Designer Martelle Hunt gives the hospital (the Future) its own elevated space, which is brilliant conceptually, but means that two thirds of the audience, seated either side of the downstage area (the Past) have to twist in their seats to see and the other third – facing both - sometimes have masking problems.

Then there is the story in the past.  It is of the real Katherine Mansfield’s last days, before dying of tuberculosis, in the hands of that semi-plausible but charismatic fraud, Georgi Ivanovich Gurdjieff.  Ms Hunt’s design for Mansfield’s space– a cow shed, a garden with flowers and gravel paths – is beautifully detailed and the result of imagination and love.

The scenes in the future reference and depend upon the scenes in the past, the links being ‘Mansfield’, the search and struggle for identity, and a love of language that bonds the Man and the hospital orderly, but it is the scenes at Fountainebleu, Gurdjieff’s ‘institute’, that more deeply engage.  Mansfield’s struggle with herself and with the inflexible guru is finely crafted – although why or how a woman of her intelligence and achievement would fall for Gurdjieff’s bunkum and stay there for years is not entirely clear.  The fact that she is a published and famous author means absolutely nothing to him.  Perhaps Alma de Groen is critiquing a woman’s mistake to place herself in the power of a male authority figure.  This is a play of the 80s.

Alexandra Aldrich as Mansfield is the undeniable centre of the show; she has that quality of drawing and holding the audience’s caring attention.  After her Madame de Merteuil in last year’s Dangerous Liaisons, she clearly has quite a range.  Here she registers all the steps of Mansfield’s evolving thoughts and emotions: desperation, incredulity, anger, denial, acceptance, realization and a kind of triumph.  Rob Meldrum as Gurdjieff plays it low key: gruff, dogmatic, bullying, brooking no questioning of his authority.  The reveal of his attitude to women – not misogynist, but simply, firmly that women are inferior beings – delivered in a calm, matter-of-fact manner, is chilling.  When Mansfield matches him, and better yet with humour, it gives us one of the most uplifting (can I say that?) moments of the play. 

When we first see Mansfield, she is with her husband, John Middleton Murray (Tom Heath), the literary critic – or parasite on the famous, including his wife, in my book; if you know some literary history, you know that Mansfield’s achievements far outstrip his and yet she must employ ‘feminine wiles’ with him.  When he takes her in his arms, it looks more like smothering than comfort – a nice piece of direction.  Ms Aldrich renders beautifully a mix of needing to be loved and reassured with fear and a desire to break free.

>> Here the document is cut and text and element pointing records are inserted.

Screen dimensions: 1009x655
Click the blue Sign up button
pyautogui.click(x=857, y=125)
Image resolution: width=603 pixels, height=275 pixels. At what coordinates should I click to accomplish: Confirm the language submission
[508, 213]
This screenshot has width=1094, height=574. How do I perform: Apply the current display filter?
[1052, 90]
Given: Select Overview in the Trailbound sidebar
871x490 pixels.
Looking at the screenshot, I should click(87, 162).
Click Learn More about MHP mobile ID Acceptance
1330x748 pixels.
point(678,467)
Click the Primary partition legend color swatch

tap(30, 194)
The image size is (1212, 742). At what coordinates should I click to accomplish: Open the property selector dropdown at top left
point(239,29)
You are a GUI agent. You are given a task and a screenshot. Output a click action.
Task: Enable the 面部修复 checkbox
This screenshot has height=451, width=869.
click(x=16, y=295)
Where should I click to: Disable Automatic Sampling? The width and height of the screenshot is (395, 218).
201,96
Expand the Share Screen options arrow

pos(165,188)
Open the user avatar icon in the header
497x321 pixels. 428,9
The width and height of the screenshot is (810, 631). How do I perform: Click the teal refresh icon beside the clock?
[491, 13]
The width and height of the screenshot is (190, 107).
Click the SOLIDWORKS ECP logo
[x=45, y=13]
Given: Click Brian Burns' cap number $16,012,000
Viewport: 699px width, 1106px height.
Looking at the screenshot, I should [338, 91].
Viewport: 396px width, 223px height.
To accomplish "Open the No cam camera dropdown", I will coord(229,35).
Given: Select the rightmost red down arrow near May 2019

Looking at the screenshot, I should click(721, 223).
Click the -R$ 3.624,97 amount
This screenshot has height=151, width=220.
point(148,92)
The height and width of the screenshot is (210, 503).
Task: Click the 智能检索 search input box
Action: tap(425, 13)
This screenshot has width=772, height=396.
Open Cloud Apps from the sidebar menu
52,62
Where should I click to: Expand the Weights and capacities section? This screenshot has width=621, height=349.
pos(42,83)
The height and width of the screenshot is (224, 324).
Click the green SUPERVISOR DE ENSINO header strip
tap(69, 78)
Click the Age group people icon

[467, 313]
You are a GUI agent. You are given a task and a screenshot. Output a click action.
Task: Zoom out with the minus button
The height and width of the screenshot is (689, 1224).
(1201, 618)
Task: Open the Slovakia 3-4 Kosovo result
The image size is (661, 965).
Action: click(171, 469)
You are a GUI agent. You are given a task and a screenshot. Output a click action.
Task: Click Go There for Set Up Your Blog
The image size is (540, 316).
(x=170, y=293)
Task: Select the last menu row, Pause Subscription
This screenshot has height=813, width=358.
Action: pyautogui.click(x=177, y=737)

The audience’s struggle, on the other hand, to get a handle on the story in the future seems to be matched by a struggle for the cast.  Despite their obvious ability, there is feeling of forced emotion, of false conviction, perhaps because the writing is straining for meaning rather than making meaning clear.  Hence, perhaps, the explosive sound track (Tom Pitts) and dazzling lighting effects (Sian James-Holland) for transitions and punching up the big moments.

The Rivers of China premiered in 1987 at the Sydney Theatre Company and took out a Premier’s Literary Award in 1988 – surely in part for its bold theatricality and its themes.  The Don’t Look Away Company continues its commendable program of revivals of ‘classic Australian plays’.  Whether this play is strong enough in 2015 for revival is debatable.  Director Phil Rouse calls it ‘a delicate, finely-crafted, musical world of infinite emotional depth’ and it is, more or less, those things, but if it is also a coherent and satisfying whole is another matter.  There is some graffiti, part of the text, painted on the theatre wall: A MAN’S REACH SHOULD EXCEED HIS GRASP.  It’s what the play exhibits: its reach exceeds its grasp.  But it is certainly a play which should be applauded for its ambition, daring, insight and poetry.